Concordo com a designação de Museu dos Descobrimentos
Perguntam-me se concordo com a designação de Museu dos Descobrimentos. A resposta é sim. Descobrimentos é uma palavra adequada e internacionalmente reconhecida. Quem a recusa alega que é redutora, salazarista, eurocêntrica, mas essas alegações ou não são verdadeiras ou, sendo-o, não são suficientemente fortes para que se abra mão de um nome tão representativo e significativo para os portugueses.

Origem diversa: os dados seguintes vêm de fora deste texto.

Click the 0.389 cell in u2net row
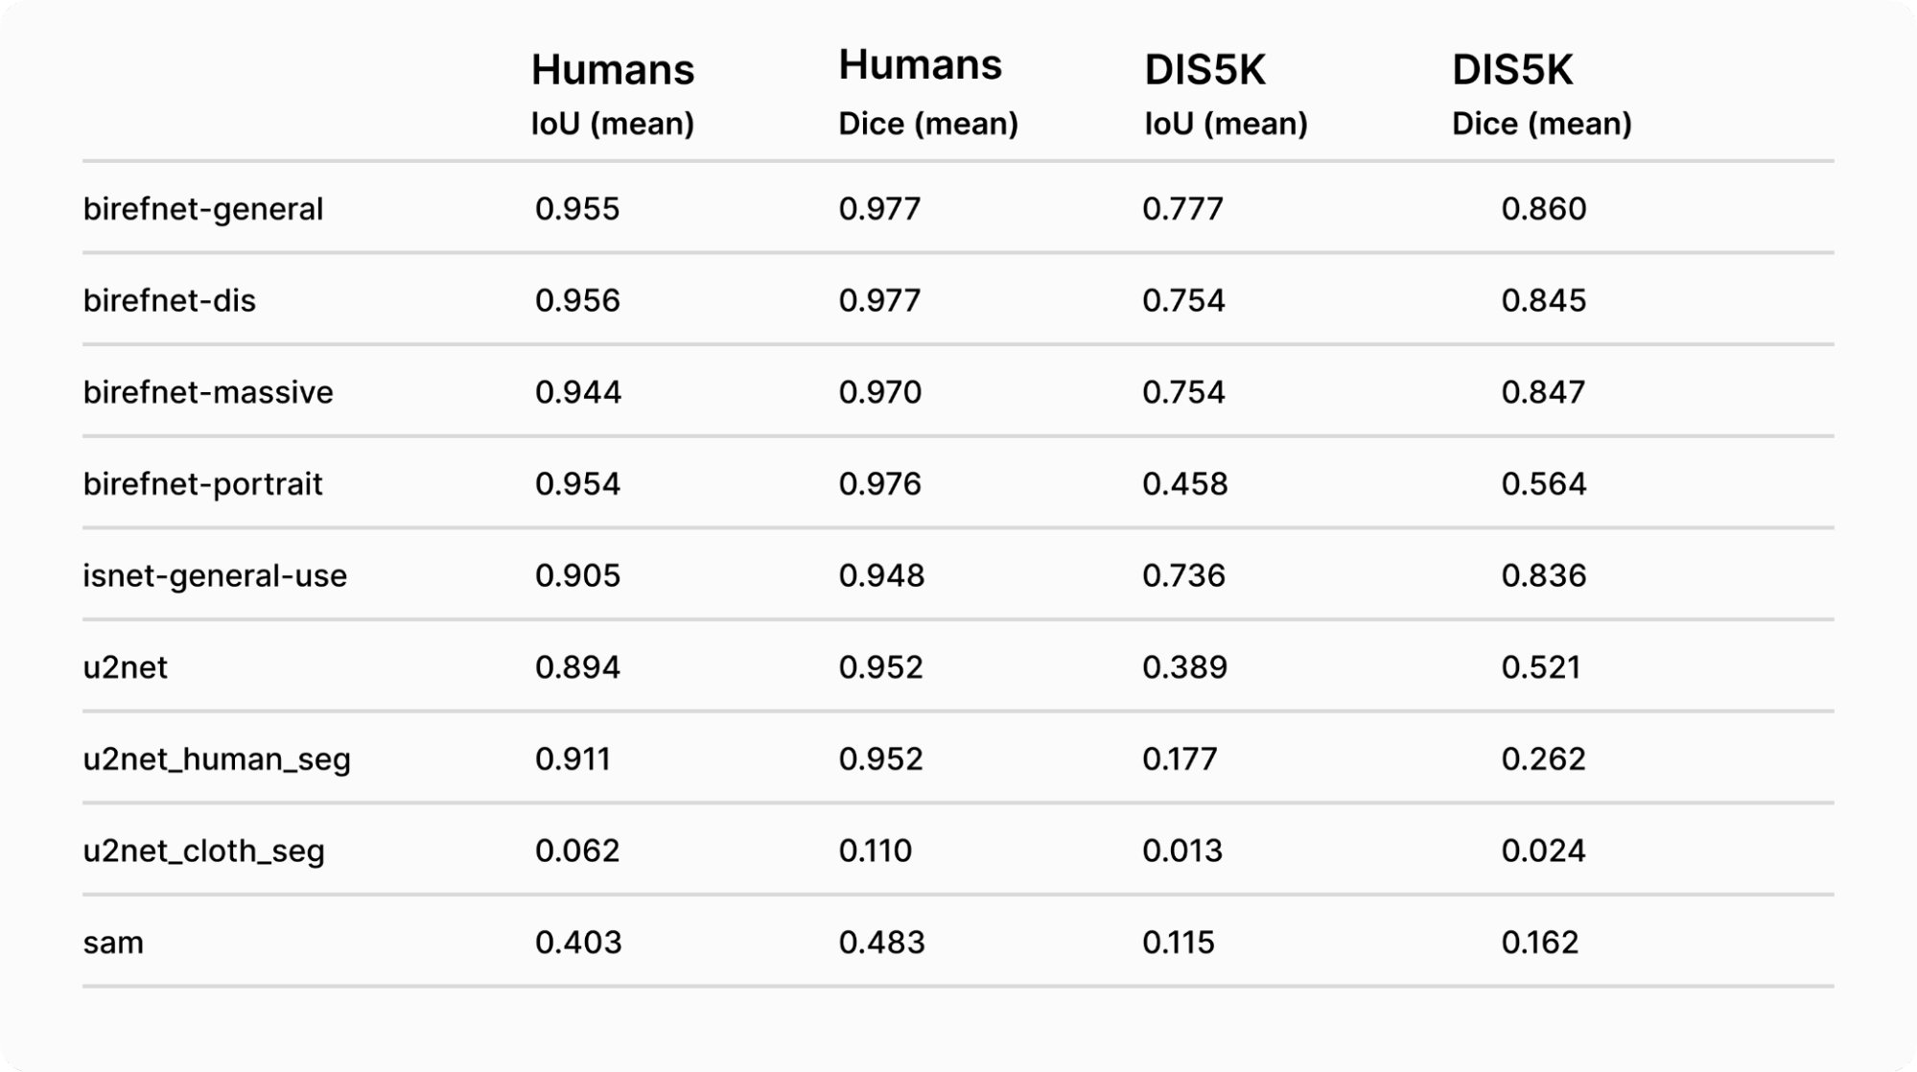1917x1072 pixels. (x=1184, y=667)
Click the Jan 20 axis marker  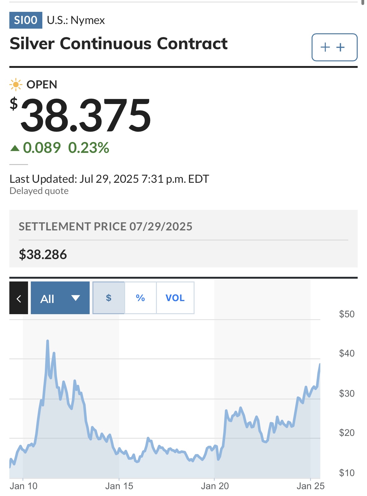[215, 486]
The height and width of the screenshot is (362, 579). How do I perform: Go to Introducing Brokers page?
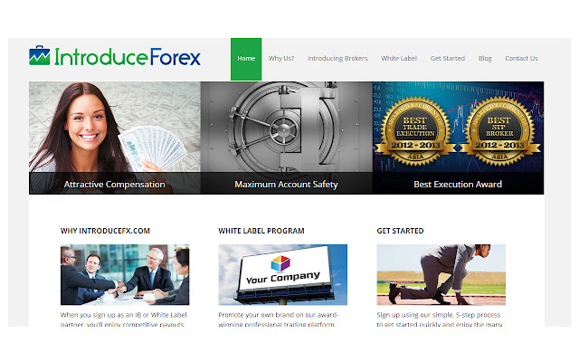tap(337, 58)
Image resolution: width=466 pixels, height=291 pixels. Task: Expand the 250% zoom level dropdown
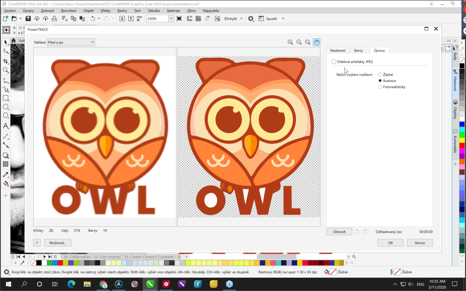point(171,19)
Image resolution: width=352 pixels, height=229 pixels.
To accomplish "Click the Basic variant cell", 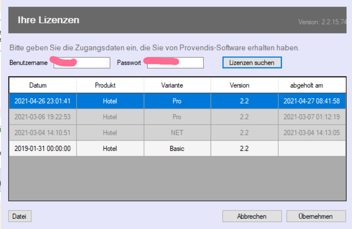I will [177, 149].
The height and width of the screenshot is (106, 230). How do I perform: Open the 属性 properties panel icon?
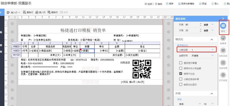(223, 26)
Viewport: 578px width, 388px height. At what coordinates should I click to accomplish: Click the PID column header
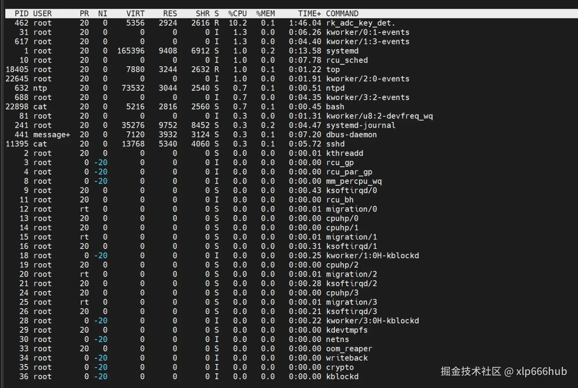(x=22, y=13)
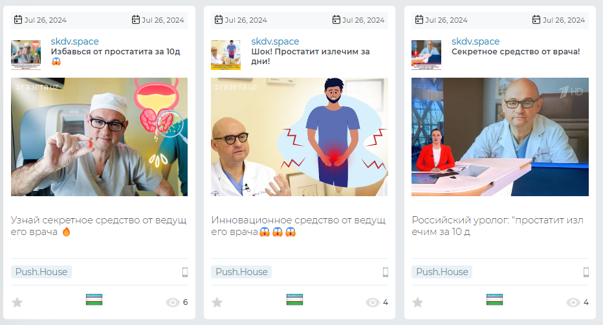Image resolution: width=603 pixels, height=325 pixels.
Task: Click first calendar icon on second card
Action: click(219, 19)
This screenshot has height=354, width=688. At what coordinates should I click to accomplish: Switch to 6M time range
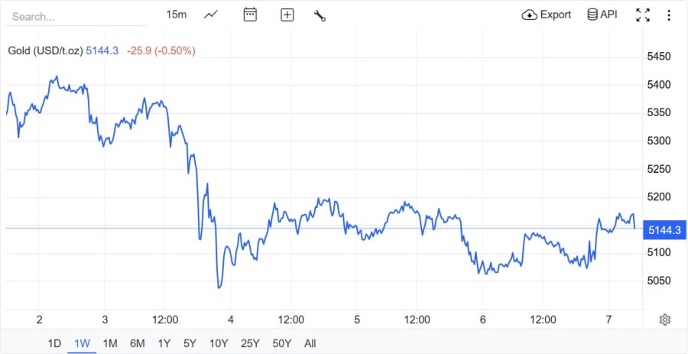[138, 343]
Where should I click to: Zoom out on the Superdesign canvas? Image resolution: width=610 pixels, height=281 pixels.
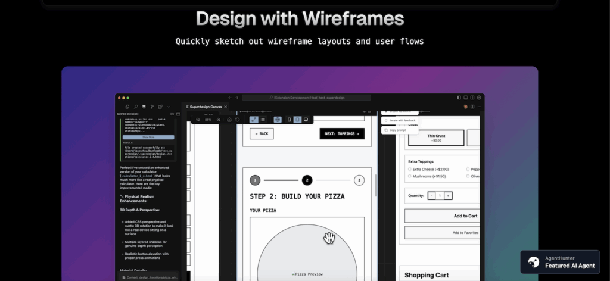[x=198, y=120]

Recusar, em Lisboa, o nome Museu dos Descobrimentos com o argumento de que quem habitava as terras onde os navios portugueses chegaram não se sentiu descoberto, é o mesmo que dizer que, em Paris, um museu dedicado à Revolução Francesa não poderá chamar-se Museu da Liberdade porque muitos, na época, não se sentiram libertados pelos efeitos da Revolução, pelo contrário. São fracos argumentos.
Apesar disso, há um afã para substituir o nome Descobrimentos por outro que possa agradar a todos, nacionais e estrangeiros. Será preciso? Será viável? Arranjar um nome bacteriologicamente puro e capaz de cobrir as perspectivas de todos os envolvidos num processo tão amplo, complexo e longo, é o mesmo que encontrar uma agulha num palheiro. E se por milagre o encontrássemos quereríamos esse nome insonso e inodoro? Eu não. A palavra Descobrimentos faz sentido para os portugueses por muitas e boas razões, desde logo por ser um motivo de orgulho e por, na óptica portuguesa, ter havido descobrimento de mares, terras, gentes. Isso devia bastar para início de conversa. A aceitação do outro não exige nem aconselha que renunciemos a nós próprios. Não é assim que as pessoas e as culturas se encontram de uma forma saudável. É mantendo as respectivas identidades e respeitando essas identidades, e desde há muito que os Descobrimentos fazem parte da identidade portuguesa.
Dito isto, é importante sublinhar que a palavra deve ser entendida num sentido mais amplo do que o relativo ao mero achamento geográfico, e o futuro visitante do museu deverá ser alertado para o facto de que, através dela, se remete não apenas para a época das descobertas
marítimas, que finda no século XVI, mas para cinco séculos de curiosidade e acomodação, de coragem e vilania, de brutalidade e arrependimento, de exploração e altruísmo, em suma, para a trama e o drama da abertura dos mundos e da apropriação de espaços e gentes, processos em que os portugueses desempenharam um papel pioneiro e bem relevante. Um museu assim pensado deve levar-nos das primeiras viagens de descobrimento até às suas consequências distantes.
Eu compreendo que em certos círculos e países o termo Descobrimentos não traga boas recordações, mas isso não nos impede de o usar. De forma análoga a expansão Mongol traz as mais negras lembranças às gentes do Médio Oriente mas não é por isso que, na Mongólia, Gengis Khan deixa de ser venerado e a sua vida evocada museologicamente. Por cá, venerações e evocações dessas são difíceis pois nós, portugueses, cultivamos um estranho gosto pelas
consciências culpadas e maceradas de velhos pecados. Iremos persistir nisso no que respeita ao futuro museu? - João Pedro Marques (publicado pela 1ª vez in Expresso, 5 de Maio de 2018).